Hoy me acuerdo de Betanzos.

Y de las monjas de Ávila circunvalando la muralla con humildes alpargatas, mirada gacha y manos ocultas; de las ahorrativas abadesas dobladas por el peso de la faltriquera, malcomiendo para poder juntar el dinero suficiente con que erigir una fundación o pagar una misa diaria hasta el fin de los días. Uno no es Twain, donde va a parar, pero el invierno que más frío pasó fue un verano en Ávila. Paseando una noche de primeros de septiembre con un jersey como de papel de fumar (granate, lo recuerdo) se echa de menos la estameña, si es que se puede añorar algo que no se conoce.

Los poetas transgreden románticamente con fondo negro, entre loores, denunciando todo aquello que es susceptible de denunciarse por medio del verso libre; del verso suelto. Pero ya no gritan como Otero, Cabañero, Grande o Celaya. Ahora rompen su silencio, con actos de fe, simplemente provocando, despertando conciencias, pastoreando almas. Los poetas se conoce que tienen grandes sentimientos y un profundo sentido de la responsabilidad. Y, sobre todo, una necesidad intrínseca e insaciable de intentar cambiar el mundo.
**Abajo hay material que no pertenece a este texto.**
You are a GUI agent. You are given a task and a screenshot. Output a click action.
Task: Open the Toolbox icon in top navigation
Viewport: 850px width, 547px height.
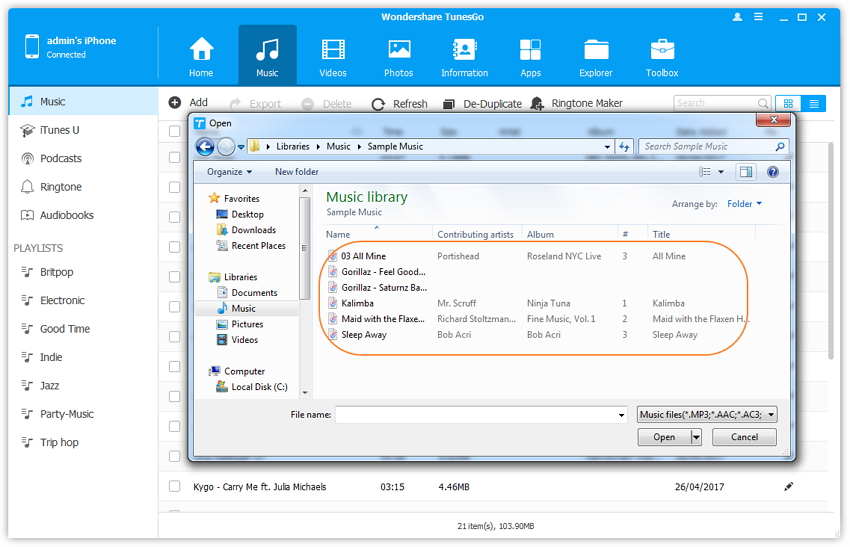(662, 50)

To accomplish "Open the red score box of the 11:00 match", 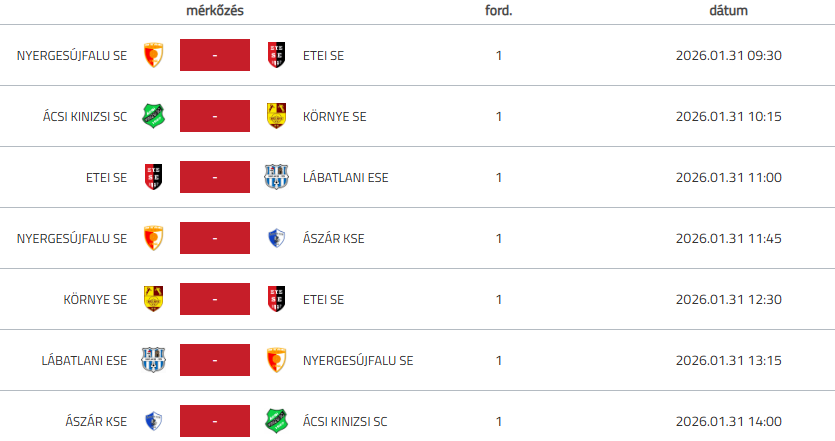I will (x=215, y=177).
Hoy, como digo, me acuerdo de Betanzos.

También de los tres asesinos en serie de Gante, subidos cada uno a una torre, vestidos con abrigos de espiguilla hasta los pies (que es el uniforme prescrito para los matadores múltiples por el gobierno de Flandes) y el botón de arriba del cuello abrochado. Willy está en la de la iglesia de San Nicolas, tuerto del ojo izquierdo. Wouter trabaja en la Catedral y le falta media oreja, no sé cual. Maurice en la torre Belfort, es valón, que ya es bastante desgracia. Los tres usan el mismo y expeditivo sistema para segar vidas: se acercan a los cándidos y descuidados turistas que no sospechan nada de tan pintorescos personajes, los agarran de los tobillos y los lanzan por cima de la barandilla. Ha habido días (es muy nombrado el 15 de agosto del 90) que llegaron a sincronizar los arrojados con un segundo de diferencia. Solo les permiten acabar con uno al día a cada uno y sin posibilidad de cambio ni acumulación. Ya se sabe lo estrictos que son los flamencos.
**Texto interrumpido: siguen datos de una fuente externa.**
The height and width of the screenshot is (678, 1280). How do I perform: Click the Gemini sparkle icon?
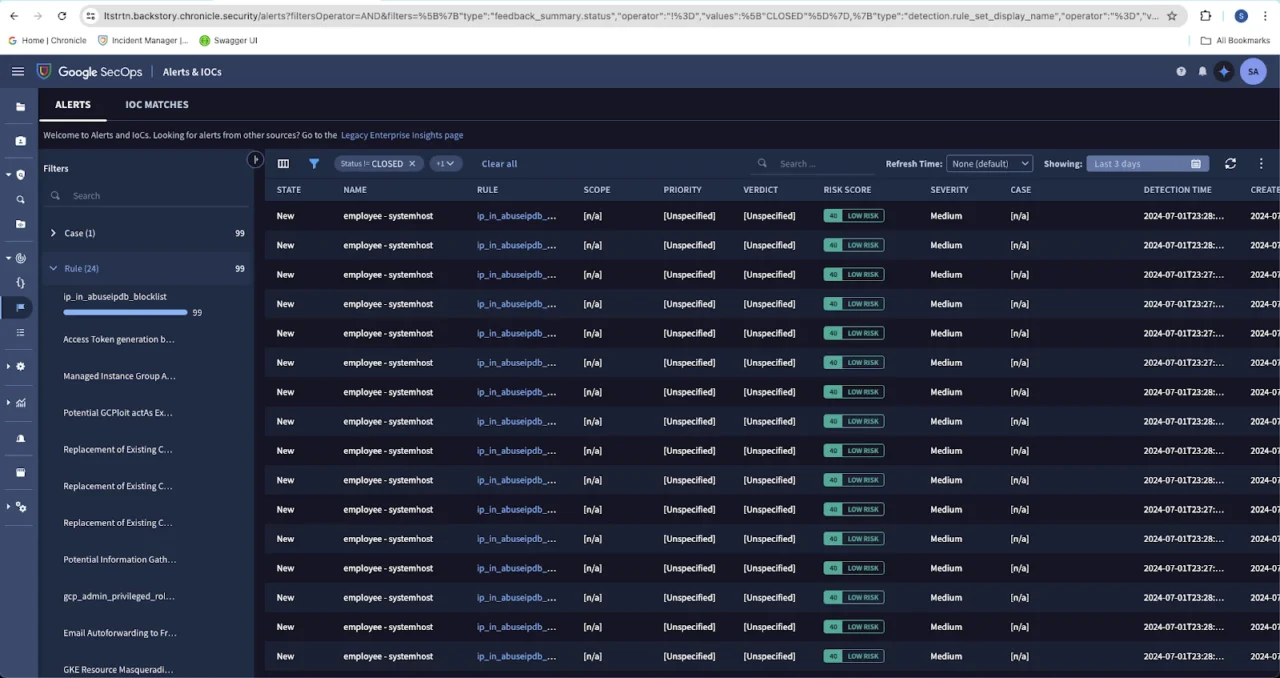point(1224,71)
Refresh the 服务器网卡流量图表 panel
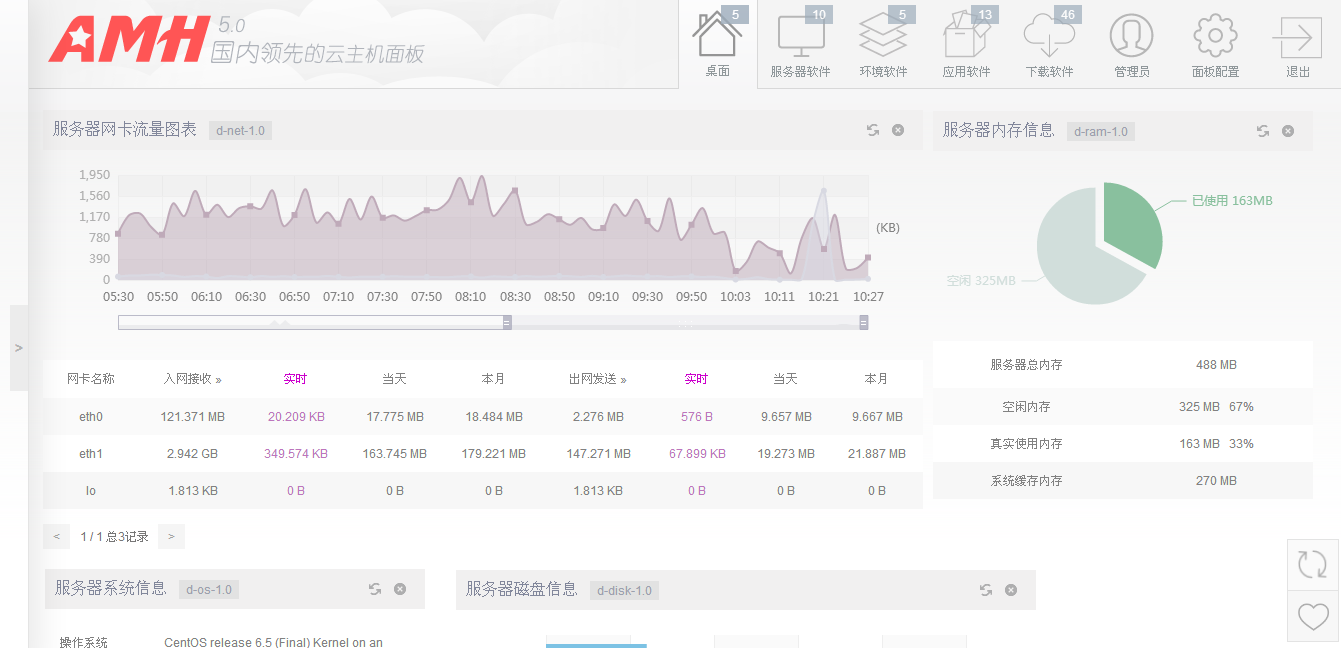 pyautogui.click(x=873, y=130)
Los poetas, a pesar de lo que parezca, son ambiguos en su constante lucha entre la luz y la sombra. Usan verbos aterradores, desesperanzadores, solitarios, desazonadores, impactantes, entristecedores, estremecedores, sobre todo de la primera conjugación, con más fuerza que los de la segunda y mucho más serios que los de la tercera.
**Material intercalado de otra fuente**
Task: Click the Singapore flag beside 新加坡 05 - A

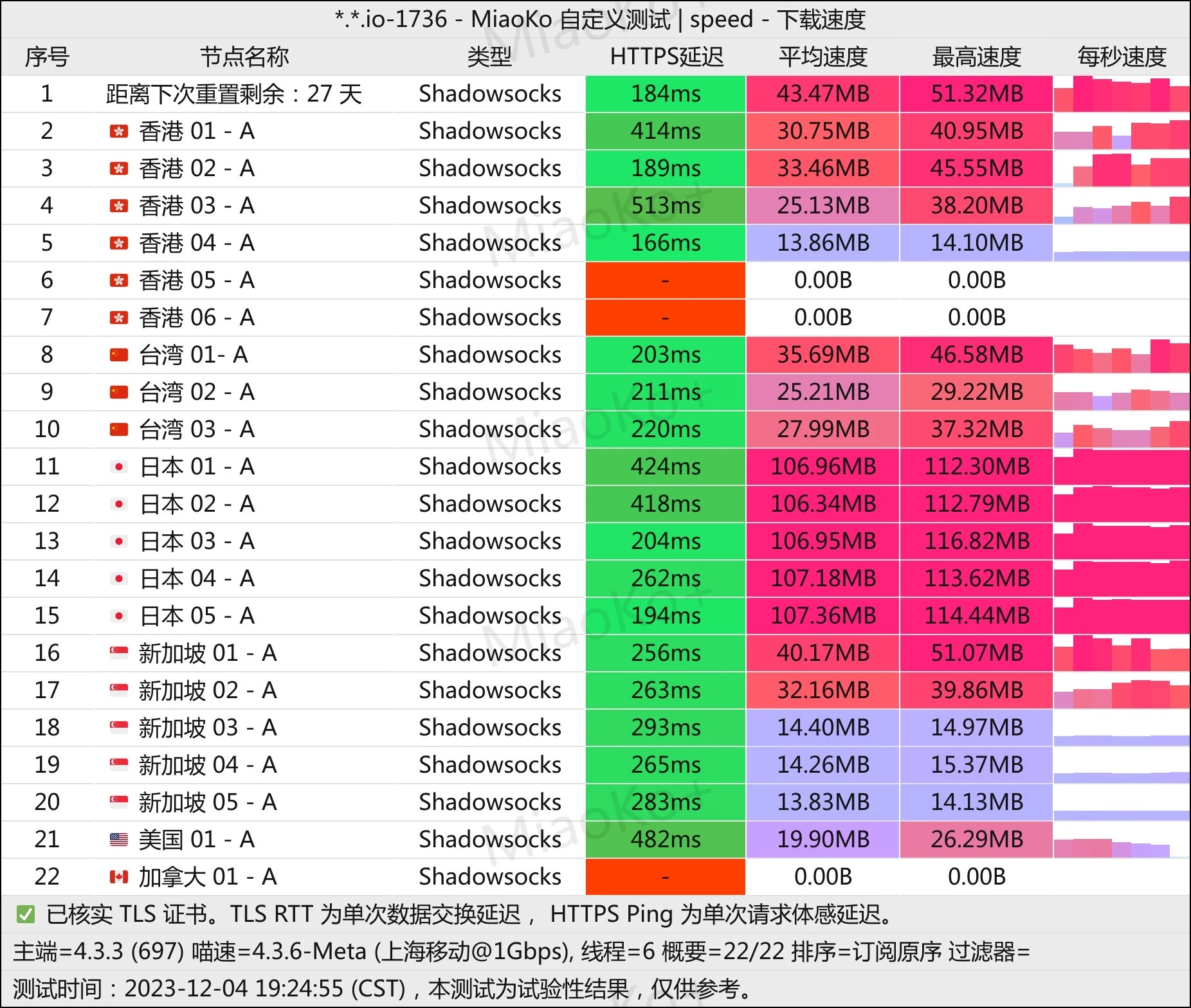Action: pyautogui.click(x=118, y=802)
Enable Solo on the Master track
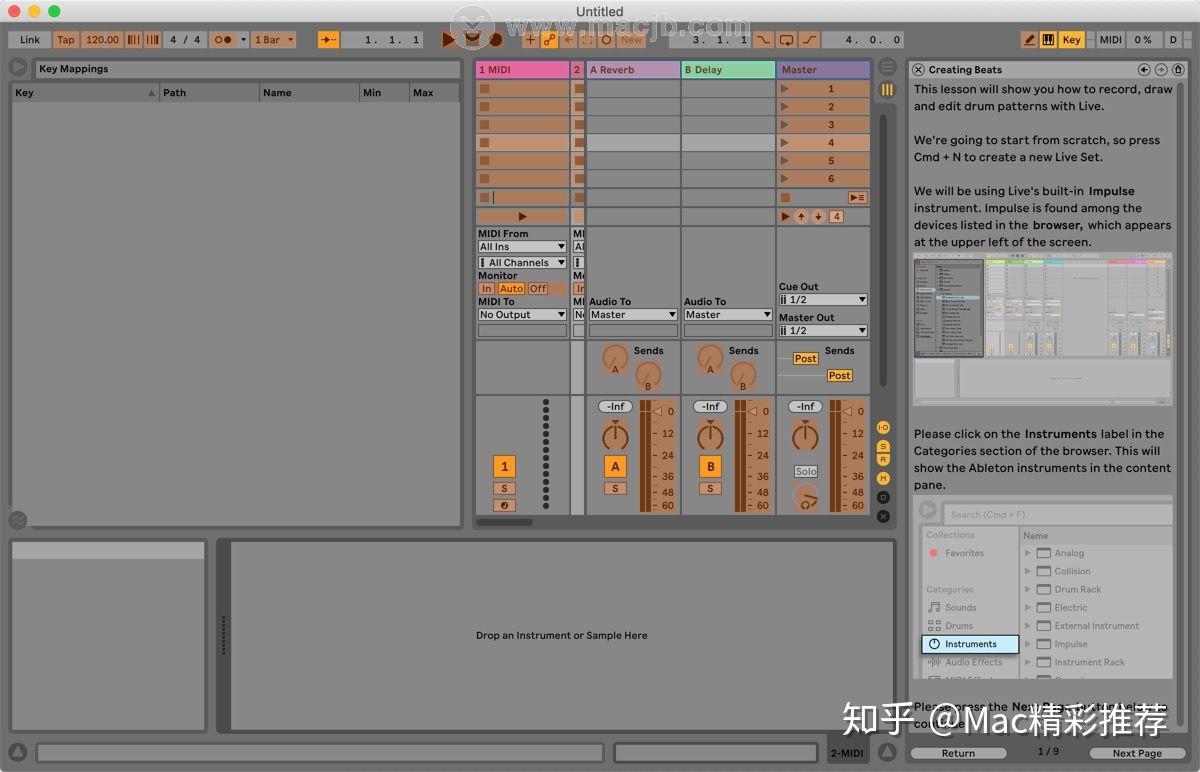This screenshot has width=1200, height=772. 804,471
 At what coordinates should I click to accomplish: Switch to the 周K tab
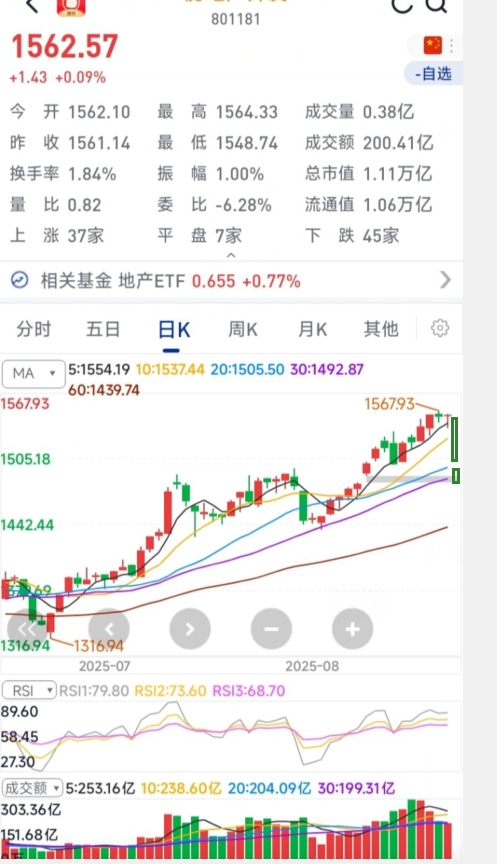pyautogui.click(x=243, y=330)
Recuerdo Betanzos, hoy especialmente.

La ría que huele a salitre. Los helechos. El casino con las paredes y el piso de madera. Las pisadas en el entarimado del círculo brigantino suenan como si subiese uno los trece escalones. También en el citado establecimiento ejerce de mesero el gentil Xan, que explica a quien no lo sabe que un bock es un envase en el que se sirve la cerveza, mayor que la caña y con un asa en el lado.

También  me acuerdo del globo, ascendiendo sobre la noche. Y de la plaza llena de gente, en la que no se distinguían los poetas.